-- begin Records shown --

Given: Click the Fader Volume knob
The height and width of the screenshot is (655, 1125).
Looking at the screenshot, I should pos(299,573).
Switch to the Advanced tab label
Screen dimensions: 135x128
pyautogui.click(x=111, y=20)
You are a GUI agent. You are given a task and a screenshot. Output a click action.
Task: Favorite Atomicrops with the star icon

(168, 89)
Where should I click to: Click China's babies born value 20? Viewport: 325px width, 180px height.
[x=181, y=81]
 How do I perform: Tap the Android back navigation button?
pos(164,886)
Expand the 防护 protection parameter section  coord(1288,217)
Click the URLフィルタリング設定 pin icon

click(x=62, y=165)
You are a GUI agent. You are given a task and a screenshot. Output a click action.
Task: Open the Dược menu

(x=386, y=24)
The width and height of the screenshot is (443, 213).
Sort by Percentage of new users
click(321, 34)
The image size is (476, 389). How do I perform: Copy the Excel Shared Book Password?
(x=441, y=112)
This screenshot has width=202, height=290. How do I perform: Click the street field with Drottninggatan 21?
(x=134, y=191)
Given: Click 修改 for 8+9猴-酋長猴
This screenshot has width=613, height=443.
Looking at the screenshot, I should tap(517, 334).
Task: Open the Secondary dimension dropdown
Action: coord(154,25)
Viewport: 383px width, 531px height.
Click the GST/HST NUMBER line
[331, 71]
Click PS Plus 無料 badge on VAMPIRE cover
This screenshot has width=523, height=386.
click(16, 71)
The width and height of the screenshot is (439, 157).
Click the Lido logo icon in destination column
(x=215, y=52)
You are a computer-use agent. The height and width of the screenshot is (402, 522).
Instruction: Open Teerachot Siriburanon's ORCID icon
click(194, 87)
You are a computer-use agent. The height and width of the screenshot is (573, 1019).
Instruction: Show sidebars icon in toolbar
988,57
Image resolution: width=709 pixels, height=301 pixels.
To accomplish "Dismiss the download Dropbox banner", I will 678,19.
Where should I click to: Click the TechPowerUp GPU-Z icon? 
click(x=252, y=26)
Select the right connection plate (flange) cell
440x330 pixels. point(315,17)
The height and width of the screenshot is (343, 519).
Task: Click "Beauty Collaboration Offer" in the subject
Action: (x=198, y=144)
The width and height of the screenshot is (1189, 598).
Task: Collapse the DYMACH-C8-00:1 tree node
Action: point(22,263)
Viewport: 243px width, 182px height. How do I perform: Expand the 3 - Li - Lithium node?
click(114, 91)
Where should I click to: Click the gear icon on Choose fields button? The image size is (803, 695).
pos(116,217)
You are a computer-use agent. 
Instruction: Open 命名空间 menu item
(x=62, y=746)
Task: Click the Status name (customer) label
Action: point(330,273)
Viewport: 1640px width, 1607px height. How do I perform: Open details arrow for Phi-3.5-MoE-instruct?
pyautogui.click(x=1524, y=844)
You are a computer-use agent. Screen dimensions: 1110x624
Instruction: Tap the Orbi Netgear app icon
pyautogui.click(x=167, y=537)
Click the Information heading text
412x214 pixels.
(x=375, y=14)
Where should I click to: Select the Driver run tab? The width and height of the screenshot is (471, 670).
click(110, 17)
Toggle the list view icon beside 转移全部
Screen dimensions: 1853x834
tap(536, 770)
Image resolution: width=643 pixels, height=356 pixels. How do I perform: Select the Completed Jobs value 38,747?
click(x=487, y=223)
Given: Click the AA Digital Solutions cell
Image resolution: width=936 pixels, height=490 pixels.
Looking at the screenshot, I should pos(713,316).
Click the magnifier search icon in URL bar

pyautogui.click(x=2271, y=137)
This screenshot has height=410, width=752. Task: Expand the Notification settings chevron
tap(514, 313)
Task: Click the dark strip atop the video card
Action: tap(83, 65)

-- end Records shown --

Instructions for the task = Reproduce all of the lines above with no changes.

Expected answer =
Given: Click the Fader Volume knob
The height and width of the screenshot is (655, 1125).
Looking at the screenshot, I should pos(299,573).
Switch to the Advanced tab label
Screen dimensions: 135x128
pyautogui.click(x=111, y=20)
You are a GUI agent. You are given a task and a screenshot. Output a click action.
Task: Favorite Atomicrops with the star icon

(168, 89)
Where should I click to: Click China's babies born value 20? Viewport: 325px width, 180px height.
[x=181, y=81]
 How do I perform: Tap the Android back navigation button?
pos(164,886)
Expand the 防护 protection parameter section  coord(1288,217)
Click the URLフィルタリング設定 pin icon

click(x=62, y=165)
You are a GUI agent. You are given a task and a screenshot. Output a click action.
Task: Open the Dược menu

(x=386, y=24)
The width and height of the screenshot is (443, 213).
Sort by Percentage of new users
click(321, 34)
The image size is (476, 389). How do I perform: Copy the Excel Shared Book Password?
(x=441, y=112)
This screenshot has width=202, height=290. How do I perform: Click the street field with Drottninggatan 21?
(x=134, y=191)
Given: Click 修改 for 8+9猴-酋長猴
This screenshot has width=613, height=443.
Looking at the screenshot, I should tap(517, 334).
Task: Open the Secondary dimension dropdown
Action: coord(154,25)
Viewport: 383px width, 531px height.
Click the GST/HST NUMBER line
[331, 71]
Click PS Plus 無料 badge on VAMPIRE cover
This screenshot has width=523, height=386.
click(16, 71)
The width and height of the screenshot is (439, 157).
Click the Lido logo icon in destination column
(x=215, y=52)
You are a computer-use agent. The height and width of the screenshot is (402, 522).
Instruction: Open Teerachot Siriburanon's ORCID icon
click(194, 87)
You are a computer-use agent. The height and width of the screenshot is (573, 1019).
Instruction: Show sidebars icon in toolbar
988,57
Image resolution: width=709 pixels, height=301 pixels.
To accomplish "Dismiss the download Dropbox banner", I will 678,19.
Where should I click to: Click the TechPowerUp GPU-Z icon? 
click(x=252, y=26)
Select the right connection plate (flange) cell
440x330 pixels. point(315,17)
The height and width of the screenshot is (343, 519).
Task: Click "Beauty Collaboration Offer" in the subject
Action: (x=198, y=144)
The width and height of the screenshot is (1189, 598).
Task: Collapse the DYMACH-C8-00:1 tree node
Action: point(22,263)
Viewport: 243px width, 182px height. How do I perform: Expand the 3 - Li - Lithium node?
click(114, 91)
Where should I click to: Click the gear icon on Choose fields button? The image size is (803, 695).
pos(116,217)
You are a computer-use agent. 
Instruction: Open 命名空间 menu item
(x=62, y=746)
Task: Click the Status name (customer) label
Action: point(330,273)
Viewport: 1640px width, 1607px height. How do I perform: Open details arrow for Phi-3.5-MoE-instruct?
pyautogui.click(x=1524, y=844)
You are a computer-use agent. Screen dimensions: 1110x624
Instruction: Tap the Orbi Netgear app icon
pyautogui.click(x=167, y=537)
Click the Information heading text
412x214 pixels.
(x=375, y=14)
Where should I click to: Select the Driver run tab? The width and height of the screenshot is (471, 670).
click(110, 17)
Toggle the list view icon beside 转移全部
Screen dimensions: 1853x834
tap(536, 770)
Image resolution: width=643 pixels, height=356 pixels. How do I perform: Select the Completed Jobs value 38,747?
click(x=487, y=223)
Given: Click the AA Digital Solutions cell
Image resolution: width=936 pixels, height=490 pixels.
Looking at the screenshot, I should pos(713,316).
Click the magnifier search icon in URL bar

pyautogui.click(x=2271, y=137)
This screenshot has height=410, width=752. Task: Expand the Notification settings chevron
tap(514, 313)
Task: Click the dark strip atop the video card
Action: tap(83, 65)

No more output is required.